Abu Vulkanik Menempel di Kendaraan Warga Jabodetabek, Jangan Asal Dilap!

DAILYBEKASI.COM, BEKASI — Abu vulkanik yang terbawa hingga kawasan Jakarta, Bogor, Depok, Tangerang, dan Bekasi (Jabodetabek) tidak hanya mengganggu kebersihan kendaraan, tetapi juga berpotensi merusak permukaan bodi dan kaca apabila dibersihkan secara sembarangan.

Pakar Otomotif Institut Teknologi Bandung (ITB), Yannes Martinus Pasaribu, mengingatkan pemilik kendaraan agar tidak langsung mengelap atau menggosok abu vulkanik dalam kondisi kering.

Menurutnya, abu vulkanik dapat mengandung material mineral dan pecahan vulkanik yang keras serta bersifat abrasif. Gesekan partikel tersebut dengan permukaan kendaraan dapat menimbulkan goresan halus pada lapisan cat atau clear coat, termasuk kaca kendaraan.

“Partikelnya dapat mengandung material mineral dan pecahan vulkanik yang keras serta abrasif. Kalau langsung dilap atau digosok dalam keadaan kering, bisa menimbulkan goresan halus pada clear coat maupun kaca,” kata Yannes, Minggu.

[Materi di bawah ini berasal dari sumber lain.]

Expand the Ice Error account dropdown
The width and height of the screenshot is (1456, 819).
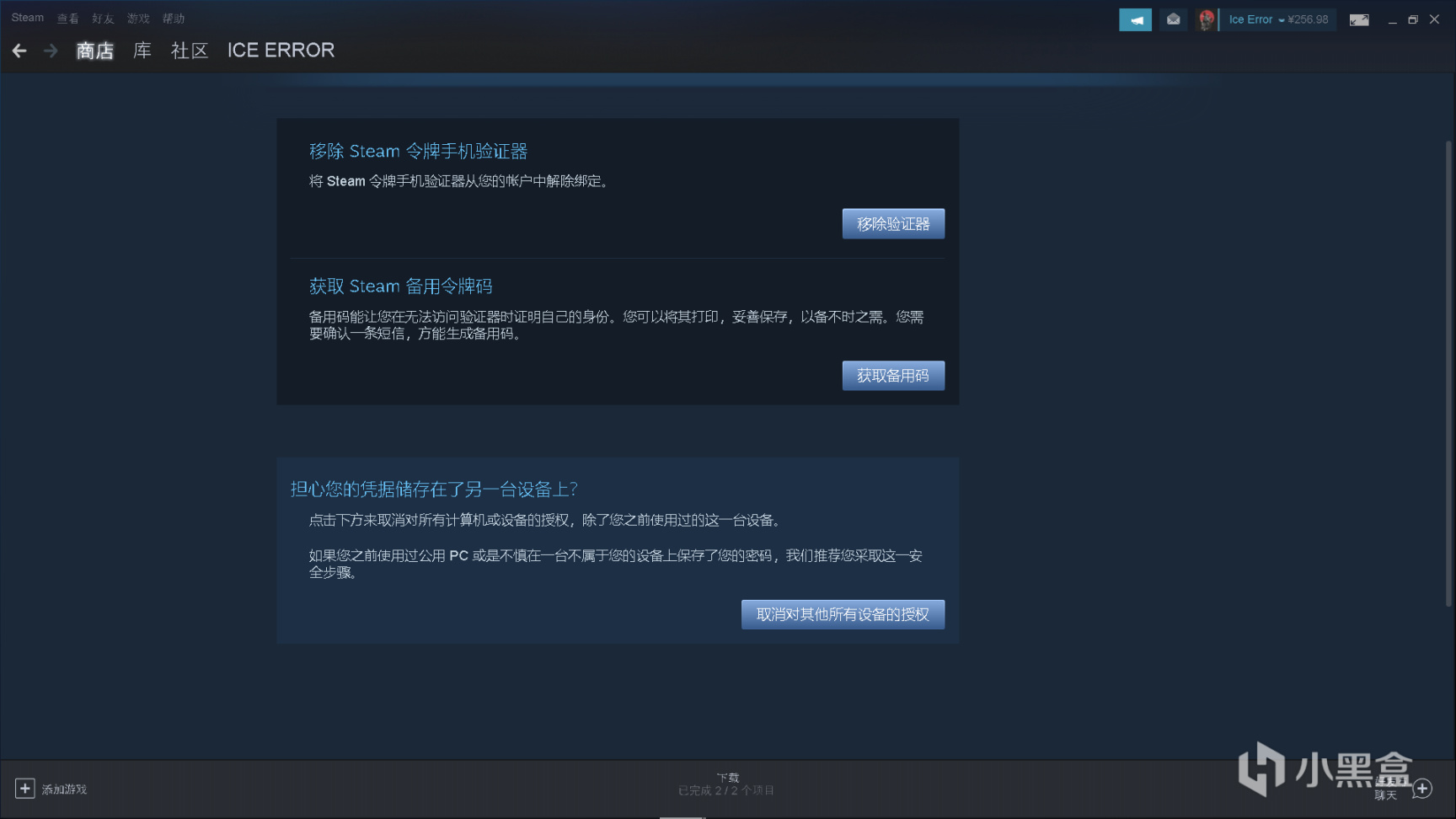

Risiko kerusakan juga dapat meningkat ketika abu vulkanik bercampur dengan air, embun, atau gerimis dan kemudian dibiarkan menempel dalam waktu lama. Endapan tersebut berpotensi menciptakan kondisi yang lebih korosif pada permukaan kendaraan.

Karena itu, pemilik kendaraan yang belum terpapar abu disarankan memarkirkan mobil di tempat tertutup. Penggunaan car cover juga dapat menjadi pilihan, dengan catatan permukaan kendaraan sudah dalam kondisi bersih.

Sebaliknya, pemilik kendaraan sebaiknya tidak memasang atau menggeser car cover pada mobil yang sudah dipenuhi abu. Gesekan antara kain penutup dan partikel vulkanik dapat meningkatkan risiko munculnya baret.

Sementara bagi kendaraan yang sudah terkena abu, langkah pertama yang disarankan bukanlah mengambil kain lap.

Pemilik kendaraan sebaiknya membilas mobil menggunakan air mengalir dalam jumlah yang cukup. Pembilasan dilakukan dari bagian atas kendaraan kemudian diarahkan ke bagian bawah agar partikel abu terangkat dan tidak bergesekan dengan permukaan kendaraan.

Sebelum melakukan pembilasan, wiper sebaiknya diangkat. Pemilik juga disarankan tidak mengaktifkan wiper ketika kaca masih dalam kondisi kering karena partikel abu yang menempel dapat menggores kaca.

Setelah endapan abu terangkat, kendaraan dapat dicuci menggunakan sampo khusus mobil, kemudian dibilas dan dikeringkan menggunakan kain mikrofiber.

Bagian karet wiper juga perlu diperiksa. Karet wiper sebaiknya dibersihkan dalam kondisi basah sebelum kembali digunakan untuk memastikan tidak ada partikel abu yang masih menempel.

“Yang perlu dihindari adalah membasahi abu sedikit lalu membiarkannya mengering kembali di permukaan kendaraan. Air dalam jumlah cukup untuk membilas seluruh partikel justru menjadi cara paling aman,” ujar Yannes.

Dengan demikian, abu vulkanik perlu diperlakukan berbeda dari debu jalanan biasa. Membersihkan kendaraan dengan cara yang keliru justru dapat menyebabkan goresan yang baru terlihat setelah permukaan kendaraan kembali bersih.

Pemilik kendaraan yang berada di wilayah terdampak pun disarankan mengutamakan proses pembilasan untuk mengangkat seluruh partikel abu sebelum melakukan pengelapan atau pencucian lebih lanjut.